-- What is expected --
Return the lines of the data below in which the string "every" occurs.
=== Section Start ===
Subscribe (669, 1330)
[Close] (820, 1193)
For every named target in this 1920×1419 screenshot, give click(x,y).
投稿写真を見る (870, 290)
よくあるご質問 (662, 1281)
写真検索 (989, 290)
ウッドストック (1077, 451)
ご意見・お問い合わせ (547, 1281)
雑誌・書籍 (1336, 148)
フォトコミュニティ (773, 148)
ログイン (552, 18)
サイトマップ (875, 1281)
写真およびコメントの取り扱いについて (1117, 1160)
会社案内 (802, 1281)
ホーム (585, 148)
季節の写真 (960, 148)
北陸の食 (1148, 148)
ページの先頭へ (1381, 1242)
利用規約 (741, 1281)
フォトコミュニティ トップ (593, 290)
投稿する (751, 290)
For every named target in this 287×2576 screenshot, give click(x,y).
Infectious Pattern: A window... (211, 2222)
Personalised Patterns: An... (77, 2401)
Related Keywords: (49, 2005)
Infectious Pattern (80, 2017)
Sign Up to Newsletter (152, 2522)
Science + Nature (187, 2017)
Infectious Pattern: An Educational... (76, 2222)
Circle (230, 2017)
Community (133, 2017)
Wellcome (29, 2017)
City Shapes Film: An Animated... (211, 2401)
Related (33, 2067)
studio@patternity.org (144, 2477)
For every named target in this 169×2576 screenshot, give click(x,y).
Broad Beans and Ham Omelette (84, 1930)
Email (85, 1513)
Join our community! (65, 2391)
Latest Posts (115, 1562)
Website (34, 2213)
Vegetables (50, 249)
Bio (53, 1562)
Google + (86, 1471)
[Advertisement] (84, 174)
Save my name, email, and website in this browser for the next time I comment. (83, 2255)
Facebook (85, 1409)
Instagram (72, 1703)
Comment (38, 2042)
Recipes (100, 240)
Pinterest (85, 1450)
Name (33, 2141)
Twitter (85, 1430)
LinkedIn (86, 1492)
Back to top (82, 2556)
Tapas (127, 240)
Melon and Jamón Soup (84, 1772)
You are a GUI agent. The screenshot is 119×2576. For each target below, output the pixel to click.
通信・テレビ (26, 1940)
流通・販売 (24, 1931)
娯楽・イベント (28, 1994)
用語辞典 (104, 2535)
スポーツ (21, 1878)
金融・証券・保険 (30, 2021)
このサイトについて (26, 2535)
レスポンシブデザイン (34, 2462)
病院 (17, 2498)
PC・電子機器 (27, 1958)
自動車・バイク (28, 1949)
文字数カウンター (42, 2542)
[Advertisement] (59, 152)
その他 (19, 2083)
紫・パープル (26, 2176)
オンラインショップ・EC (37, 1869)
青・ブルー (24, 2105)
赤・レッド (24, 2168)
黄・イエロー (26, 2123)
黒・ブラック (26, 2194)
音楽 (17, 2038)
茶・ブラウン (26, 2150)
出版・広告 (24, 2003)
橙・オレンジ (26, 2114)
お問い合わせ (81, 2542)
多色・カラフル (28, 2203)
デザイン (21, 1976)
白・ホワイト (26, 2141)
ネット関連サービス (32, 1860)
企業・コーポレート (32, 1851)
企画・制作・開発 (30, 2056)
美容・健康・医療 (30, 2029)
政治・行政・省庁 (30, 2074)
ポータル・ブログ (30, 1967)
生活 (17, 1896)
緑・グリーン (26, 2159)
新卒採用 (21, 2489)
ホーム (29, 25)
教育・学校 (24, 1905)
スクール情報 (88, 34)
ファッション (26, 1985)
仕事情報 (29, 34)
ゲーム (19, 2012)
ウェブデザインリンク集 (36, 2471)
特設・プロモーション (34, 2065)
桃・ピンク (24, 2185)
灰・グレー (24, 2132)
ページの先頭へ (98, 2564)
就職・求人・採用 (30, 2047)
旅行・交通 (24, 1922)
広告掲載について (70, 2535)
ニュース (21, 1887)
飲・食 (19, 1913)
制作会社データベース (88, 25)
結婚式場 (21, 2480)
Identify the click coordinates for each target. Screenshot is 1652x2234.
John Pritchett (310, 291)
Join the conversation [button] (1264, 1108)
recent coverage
=== Section End ===
-- Reply to the task --
For every named target in this 1920×1419 screenshot, give click(x,y).
For every named target in this 287×2576 screenshot, give click(x,y).
For every named target in this 169×2576 screenshot, give click(x,y).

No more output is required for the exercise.